06| Una noble señorita rusa.

En un majestuoso salón de espejos y candelabros, la señorita Anastasia permanecía sentada mientras un par de sirvientas la peinaban con delicadeza. Las hebras doradas de su cabello relucían bajo la luz de la estancia, y los dedos ágiles de las doncellas trenzaban y adornaban cada mechón con pequeñas joyas y cintas, resaltando su belleza etérea.

Una de las doncellas rompió el silencio mientras ajustaba una de las delicadas horquillas.

── Señorita Anastasia, hemos sido informadas de la llegada de la Sultana Otomana ── murmuró con tono respetuoso, cuidando de no alterarla.

Anastasia, alzando una ceja, miró su reflejo en el espejo y se permitió una ligera sonrisa de curiosidad.

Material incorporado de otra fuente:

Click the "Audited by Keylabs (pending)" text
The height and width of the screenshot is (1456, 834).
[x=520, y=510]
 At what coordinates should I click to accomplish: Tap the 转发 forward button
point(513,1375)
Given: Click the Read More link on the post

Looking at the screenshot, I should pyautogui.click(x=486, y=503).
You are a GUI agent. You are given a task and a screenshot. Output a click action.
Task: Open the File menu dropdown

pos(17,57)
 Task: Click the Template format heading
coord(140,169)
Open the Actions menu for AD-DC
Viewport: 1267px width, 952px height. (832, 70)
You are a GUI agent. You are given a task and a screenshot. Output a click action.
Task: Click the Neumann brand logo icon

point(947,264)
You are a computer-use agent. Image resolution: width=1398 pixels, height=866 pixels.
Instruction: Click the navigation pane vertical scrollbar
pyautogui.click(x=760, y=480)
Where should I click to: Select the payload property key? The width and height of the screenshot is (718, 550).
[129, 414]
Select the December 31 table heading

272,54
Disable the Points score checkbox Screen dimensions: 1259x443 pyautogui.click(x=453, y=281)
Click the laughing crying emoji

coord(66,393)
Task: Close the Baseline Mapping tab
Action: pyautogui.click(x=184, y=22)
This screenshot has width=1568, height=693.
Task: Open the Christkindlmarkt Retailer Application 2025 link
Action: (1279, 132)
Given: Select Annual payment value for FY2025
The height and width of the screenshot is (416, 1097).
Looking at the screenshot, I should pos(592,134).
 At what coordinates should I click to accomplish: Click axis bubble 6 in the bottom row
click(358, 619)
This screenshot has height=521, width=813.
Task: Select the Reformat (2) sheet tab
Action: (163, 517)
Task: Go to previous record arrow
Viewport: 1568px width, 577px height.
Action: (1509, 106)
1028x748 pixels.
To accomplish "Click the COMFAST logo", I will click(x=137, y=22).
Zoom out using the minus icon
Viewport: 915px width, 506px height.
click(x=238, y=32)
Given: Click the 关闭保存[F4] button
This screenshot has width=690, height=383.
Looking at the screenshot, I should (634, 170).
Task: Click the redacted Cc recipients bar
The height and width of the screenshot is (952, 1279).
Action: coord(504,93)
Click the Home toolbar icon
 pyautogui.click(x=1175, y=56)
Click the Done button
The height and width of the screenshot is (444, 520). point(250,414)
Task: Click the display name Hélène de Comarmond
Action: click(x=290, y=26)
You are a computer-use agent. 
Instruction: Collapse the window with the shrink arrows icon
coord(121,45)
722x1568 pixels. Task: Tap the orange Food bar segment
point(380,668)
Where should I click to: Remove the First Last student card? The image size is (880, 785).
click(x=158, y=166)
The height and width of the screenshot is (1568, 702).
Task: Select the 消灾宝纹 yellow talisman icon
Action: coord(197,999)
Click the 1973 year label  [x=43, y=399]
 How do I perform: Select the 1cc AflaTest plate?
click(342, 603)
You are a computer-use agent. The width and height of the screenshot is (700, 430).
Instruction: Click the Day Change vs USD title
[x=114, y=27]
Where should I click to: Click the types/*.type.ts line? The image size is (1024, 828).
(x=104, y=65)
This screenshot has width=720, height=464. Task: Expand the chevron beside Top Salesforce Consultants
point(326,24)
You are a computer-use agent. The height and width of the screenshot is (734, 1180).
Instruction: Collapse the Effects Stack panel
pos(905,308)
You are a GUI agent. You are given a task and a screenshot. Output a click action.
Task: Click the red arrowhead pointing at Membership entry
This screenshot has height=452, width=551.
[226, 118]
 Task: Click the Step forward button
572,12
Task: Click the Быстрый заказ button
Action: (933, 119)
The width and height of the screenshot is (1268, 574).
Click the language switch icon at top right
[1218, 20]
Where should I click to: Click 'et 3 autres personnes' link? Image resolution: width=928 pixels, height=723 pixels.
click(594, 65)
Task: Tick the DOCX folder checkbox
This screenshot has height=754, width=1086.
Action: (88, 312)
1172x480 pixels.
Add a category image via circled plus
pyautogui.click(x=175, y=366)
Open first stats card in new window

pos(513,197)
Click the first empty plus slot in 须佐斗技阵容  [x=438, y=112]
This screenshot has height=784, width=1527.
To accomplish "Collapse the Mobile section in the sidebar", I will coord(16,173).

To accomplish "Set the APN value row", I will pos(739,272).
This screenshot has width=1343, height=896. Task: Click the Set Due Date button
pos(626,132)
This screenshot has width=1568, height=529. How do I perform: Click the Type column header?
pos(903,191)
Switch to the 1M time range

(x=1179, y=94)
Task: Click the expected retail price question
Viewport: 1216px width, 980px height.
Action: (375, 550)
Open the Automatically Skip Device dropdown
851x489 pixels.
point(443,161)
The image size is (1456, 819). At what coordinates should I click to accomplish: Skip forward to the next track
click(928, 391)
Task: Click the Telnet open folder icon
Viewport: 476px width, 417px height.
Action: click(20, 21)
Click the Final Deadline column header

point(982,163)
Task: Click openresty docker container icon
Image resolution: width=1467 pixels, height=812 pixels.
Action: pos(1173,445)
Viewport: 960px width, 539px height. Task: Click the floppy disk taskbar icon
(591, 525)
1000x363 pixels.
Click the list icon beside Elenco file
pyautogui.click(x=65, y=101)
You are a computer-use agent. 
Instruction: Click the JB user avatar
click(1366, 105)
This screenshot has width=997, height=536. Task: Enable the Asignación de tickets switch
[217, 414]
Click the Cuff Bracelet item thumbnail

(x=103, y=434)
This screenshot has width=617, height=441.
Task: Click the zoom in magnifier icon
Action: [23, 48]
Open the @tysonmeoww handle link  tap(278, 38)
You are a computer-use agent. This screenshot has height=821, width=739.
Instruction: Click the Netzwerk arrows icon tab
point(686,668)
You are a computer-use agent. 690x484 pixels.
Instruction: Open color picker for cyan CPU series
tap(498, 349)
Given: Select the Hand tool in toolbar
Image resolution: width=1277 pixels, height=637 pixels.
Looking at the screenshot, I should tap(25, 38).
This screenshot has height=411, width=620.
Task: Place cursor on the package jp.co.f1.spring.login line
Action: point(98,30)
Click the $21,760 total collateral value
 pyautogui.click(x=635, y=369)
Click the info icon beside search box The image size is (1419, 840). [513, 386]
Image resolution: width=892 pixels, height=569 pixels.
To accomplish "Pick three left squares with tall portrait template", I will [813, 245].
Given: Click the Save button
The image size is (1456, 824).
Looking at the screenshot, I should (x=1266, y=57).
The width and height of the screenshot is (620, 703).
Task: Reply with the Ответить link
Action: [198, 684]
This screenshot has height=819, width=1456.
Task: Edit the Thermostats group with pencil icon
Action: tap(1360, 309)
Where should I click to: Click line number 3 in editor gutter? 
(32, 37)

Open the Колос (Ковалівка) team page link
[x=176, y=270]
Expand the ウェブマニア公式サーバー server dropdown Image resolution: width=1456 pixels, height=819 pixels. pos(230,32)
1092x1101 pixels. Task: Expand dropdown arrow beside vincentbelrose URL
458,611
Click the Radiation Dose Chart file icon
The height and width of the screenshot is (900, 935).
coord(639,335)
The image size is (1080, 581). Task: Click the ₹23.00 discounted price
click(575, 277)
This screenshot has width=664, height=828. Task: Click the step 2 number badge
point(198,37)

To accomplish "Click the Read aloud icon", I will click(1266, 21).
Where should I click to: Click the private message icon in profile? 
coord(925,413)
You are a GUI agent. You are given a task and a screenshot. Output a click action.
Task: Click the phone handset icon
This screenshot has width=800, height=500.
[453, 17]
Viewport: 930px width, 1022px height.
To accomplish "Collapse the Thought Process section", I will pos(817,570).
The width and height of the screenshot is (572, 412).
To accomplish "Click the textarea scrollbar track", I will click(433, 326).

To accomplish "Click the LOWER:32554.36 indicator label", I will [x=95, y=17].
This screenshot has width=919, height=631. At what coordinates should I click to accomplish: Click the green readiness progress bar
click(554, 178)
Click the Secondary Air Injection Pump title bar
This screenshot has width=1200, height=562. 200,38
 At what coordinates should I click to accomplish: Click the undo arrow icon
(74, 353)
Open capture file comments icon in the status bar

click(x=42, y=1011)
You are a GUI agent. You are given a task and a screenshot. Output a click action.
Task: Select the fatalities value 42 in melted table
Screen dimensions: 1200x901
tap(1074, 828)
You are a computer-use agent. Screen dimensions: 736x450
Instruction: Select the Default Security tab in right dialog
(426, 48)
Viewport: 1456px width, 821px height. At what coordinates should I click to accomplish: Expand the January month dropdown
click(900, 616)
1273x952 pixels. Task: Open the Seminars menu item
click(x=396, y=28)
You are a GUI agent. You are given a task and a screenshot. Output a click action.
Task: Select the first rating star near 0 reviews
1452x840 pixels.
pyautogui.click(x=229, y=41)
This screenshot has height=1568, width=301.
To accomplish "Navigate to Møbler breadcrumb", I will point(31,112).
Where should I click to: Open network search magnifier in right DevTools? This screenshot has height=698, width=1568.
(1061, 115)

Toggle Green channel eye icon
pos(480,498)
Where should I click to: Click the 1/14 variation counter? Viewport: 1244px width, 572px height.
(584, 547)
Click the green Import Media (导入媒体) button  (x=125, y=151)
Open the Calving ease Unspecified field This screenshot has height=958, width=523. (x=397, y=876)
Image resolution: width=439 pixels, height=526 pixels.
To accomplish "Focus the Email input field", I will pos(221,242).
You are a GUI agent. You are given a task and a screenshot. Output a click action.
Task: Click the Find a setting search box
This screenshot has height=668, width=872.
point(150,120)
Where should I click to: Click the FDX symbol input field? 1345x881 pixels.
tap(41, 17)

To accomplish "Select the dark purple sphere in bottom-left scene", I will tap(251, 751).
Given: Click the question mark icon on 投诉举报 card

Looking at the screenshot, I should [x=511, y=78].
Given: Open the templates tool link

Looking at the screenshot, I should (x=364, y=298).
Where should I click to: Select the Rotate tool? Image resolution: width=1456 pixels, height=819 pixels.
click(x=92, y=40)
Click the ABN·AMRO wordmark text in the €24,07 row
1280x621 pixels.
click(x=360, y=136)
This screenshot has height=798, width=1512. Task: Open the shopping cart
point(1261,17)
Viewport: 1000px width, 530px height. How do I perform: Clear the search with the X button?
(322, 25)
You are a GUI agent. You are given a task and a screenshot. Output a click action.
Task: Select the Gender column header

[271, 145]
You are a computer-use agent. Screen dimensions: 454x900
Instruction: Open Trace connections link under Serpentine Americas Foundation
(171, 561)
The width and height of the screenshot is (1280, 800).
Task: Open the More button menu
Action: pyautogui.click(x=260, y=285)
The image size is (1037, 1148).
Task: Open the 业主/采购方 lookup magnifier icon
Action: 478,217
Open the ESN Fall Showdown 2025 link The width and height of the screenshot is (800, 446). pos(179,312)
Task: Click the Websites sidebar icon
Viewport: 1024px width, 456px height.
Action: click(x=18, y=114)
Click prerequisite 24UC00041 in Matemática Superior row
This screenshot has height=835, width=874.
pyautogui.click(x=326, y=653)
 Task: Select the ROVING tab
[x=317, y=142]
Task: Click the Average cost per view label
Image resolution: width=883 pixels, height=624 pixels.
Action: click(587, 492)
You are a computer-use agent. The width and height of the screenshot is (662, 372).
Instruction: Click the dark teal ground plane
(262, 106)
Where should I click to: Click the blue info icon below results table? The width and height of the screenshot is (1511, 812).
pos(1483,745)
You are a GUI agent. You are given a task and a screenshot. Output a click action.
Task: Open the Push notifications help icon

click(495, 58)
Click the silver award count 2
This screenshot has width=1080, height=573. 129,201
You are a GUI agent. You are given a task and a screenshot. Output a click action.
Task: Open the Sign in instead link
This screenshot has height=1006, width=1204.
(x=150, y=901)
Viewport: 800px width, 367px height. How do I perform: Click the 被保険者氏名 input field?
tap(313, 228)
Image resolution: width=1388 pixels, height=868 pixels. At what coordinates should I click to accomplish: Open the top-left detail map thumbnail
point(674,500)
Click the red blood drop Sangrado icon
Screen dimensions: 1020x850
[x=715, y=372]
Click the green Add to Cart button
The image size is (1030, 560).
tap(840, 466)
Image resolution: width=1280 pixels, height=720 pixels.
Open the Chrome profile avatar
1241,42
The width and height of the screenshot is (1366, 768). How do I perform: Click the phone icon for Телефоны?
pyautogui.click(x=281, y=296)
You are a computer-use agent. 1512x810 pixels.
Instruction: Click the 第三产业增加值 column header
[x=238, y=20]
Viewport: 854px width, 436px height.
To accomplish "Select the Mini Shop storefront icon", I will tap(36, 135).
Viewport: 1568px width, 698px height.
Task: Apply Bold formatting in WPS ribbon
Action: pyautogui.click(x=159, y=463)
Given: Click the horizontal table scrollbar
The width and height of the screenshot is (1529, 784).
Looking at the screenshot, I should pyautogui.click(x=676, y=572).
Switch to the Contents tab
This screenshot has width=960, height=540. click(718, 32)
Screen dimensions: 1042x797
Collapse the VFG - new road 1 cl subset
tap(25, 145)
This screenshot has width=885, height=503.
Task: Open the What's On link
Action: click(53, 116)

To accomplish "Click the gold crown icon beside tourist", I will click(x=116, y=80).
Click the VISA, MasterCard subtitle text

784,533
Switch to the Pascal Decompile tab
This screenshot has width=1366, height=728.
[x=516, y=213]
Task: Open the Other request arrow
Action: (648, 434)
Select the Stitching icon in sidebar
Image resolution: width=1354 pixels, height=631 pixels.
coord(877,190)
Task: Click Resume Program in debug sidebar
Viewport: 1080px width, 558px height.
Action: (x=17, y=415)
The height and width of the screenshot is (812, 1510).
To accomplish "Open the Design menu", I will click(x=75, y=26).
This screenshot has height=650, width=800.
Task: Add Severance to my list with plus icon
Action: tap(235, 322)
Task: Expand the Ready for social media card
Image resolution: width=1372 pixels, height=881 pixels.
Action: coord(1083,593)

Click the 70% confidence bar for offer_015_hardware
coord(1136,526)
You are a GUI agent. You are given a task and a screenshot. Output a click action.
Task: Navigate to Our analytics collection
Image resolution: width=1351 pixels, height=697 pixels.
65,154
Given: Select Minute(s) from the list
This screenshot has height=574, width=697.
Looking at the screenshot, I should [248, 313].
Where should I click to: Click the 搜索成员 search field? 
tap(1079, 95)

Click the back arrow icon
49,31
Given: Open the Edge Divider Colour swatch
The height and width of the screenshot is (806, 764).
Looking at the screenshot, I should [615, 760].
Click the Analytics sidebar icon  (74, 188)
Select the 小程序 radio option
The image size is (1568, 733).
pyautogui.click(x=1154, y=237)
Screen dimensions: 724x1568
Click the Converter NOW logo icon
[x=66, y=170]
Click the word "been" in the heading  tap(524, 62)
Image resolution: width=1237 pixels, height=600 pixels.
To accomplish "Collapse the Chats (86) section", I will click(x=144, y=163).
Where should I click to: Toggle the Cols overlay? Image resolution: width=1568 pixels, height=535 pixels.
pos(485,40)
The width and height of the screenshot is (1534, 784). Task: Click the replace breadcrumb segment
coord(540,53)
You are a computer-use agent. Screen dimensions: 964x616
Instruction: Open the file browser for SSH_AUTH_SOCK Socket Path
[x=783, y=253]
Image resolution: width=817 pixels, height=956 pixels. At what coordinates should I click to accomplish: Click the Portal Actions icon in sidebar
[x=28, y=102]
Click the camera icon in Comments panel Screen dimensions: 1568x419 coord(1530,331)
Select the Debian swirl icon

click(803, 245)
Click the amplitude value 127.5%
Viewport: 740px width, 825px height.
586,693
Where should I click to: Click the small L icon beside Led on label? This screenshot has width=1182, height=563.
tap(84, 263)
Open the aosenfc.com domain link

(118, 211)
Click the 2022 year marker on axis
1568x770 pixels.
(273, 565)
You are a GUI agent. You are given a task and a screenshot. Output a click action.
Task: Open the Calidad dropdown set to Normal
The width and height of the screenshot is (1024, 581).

── Dicen que es muy hermosa... ── comentó, interesada. ── ¿Es tan guapa como cuentan los rumores?

Las doncellas intercambiaron miradas discretas, tratando de no reírse.

── No podríamos saberlo, mi señora. Pero la esposa del sultán, la famosa Hurrem, no es tan bonita como dicen. Si su hija se le parece, no será competencia para usted, señorita Anastasia.

Las demás asintieron, comenzando a halagar la belleza de su señora con una mezcla de admiración y orgullo. Anastasia escuchaba sin interrumpir, deleitándose en aquellos halagos que en el fondo confirmaban lo que ya sabía: su porte y apariencia eclipsaban a muchas otras.

── Nadie podría igualar la gracia de nuestra señorita Anastasia, ni siquiera la hija de un sultán ── añadió una de las doncellas con seguridad.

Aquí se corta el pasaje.